Ingredients:
- 1 cup (200g) sushi rice, short-grain
- 1 1/4 cups (300ml) water
- 2 tablespoons (30ml) rice vinegar
- 1 tablespoon (15g) granulated sugar
- 1 teaspoon (5g) salt
- 4 ounces (115g) imitation crab meat (or cooked crab meat), flaked
- 1 ripe avocado, peeled, pitted, and thinly sliced
- 1/2 English cucumber, seeded and cut into thin strips
- 2 sheets nori seaweed
- Toasted sesame seeds (for garnish)
- Mayonnaise or Spicy Mayo (to taste, optional)
Instructions:
- Rinse rice until water runs clear. Cook using rice cooker or saucepan method (bring to boil, simmer covered until water is absorbed, fluff with fork).

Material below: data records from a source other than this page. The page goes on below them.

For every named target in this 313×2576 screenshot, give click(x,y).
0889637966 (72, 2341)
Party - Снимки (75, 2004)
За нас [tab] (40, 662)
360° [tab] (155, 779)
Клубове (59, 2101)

- Combine rice vinegar, sugar, and salt in a small saucepan. Heat gently until sugar and salt dissolve. Let cool slightly.
- Gently fold the sushi vinegar mixture into the cooked rice until evenly coated. Spread rice on a baking sheet to cool completely (fanning helps speed this up).
- Slice avocado and cucumber into thin, even strips. Flake the imitation crab (or cooked crab meat).
- Cover the sushi rolling mat with plastic wrap. Place a sheet of nori, shiny side down, on the mat.
- Spread a thin, even layer of sushi rice over the nori, leaving about 1/2 inch (1.25cm) uncovered at the top edge.
- Carefully flip the nori sheet over so the rice is facing down. Arrange crab, avocado, and cucumber across the center of the nori. Add mayonnaise or spicy mayo, if using.
- Using the mat, lift the edge of the nori closest to you and roll it tightly over the filling. Press firmly to seal the roll.
- Use a very sharp, dampened knife to slice the roll into 6-8 equal pieces. Wipe the knife blade between each cut.
- Sprinkle with sesame seeds and serve your california roll with soy sauce, wasabi, and ginger.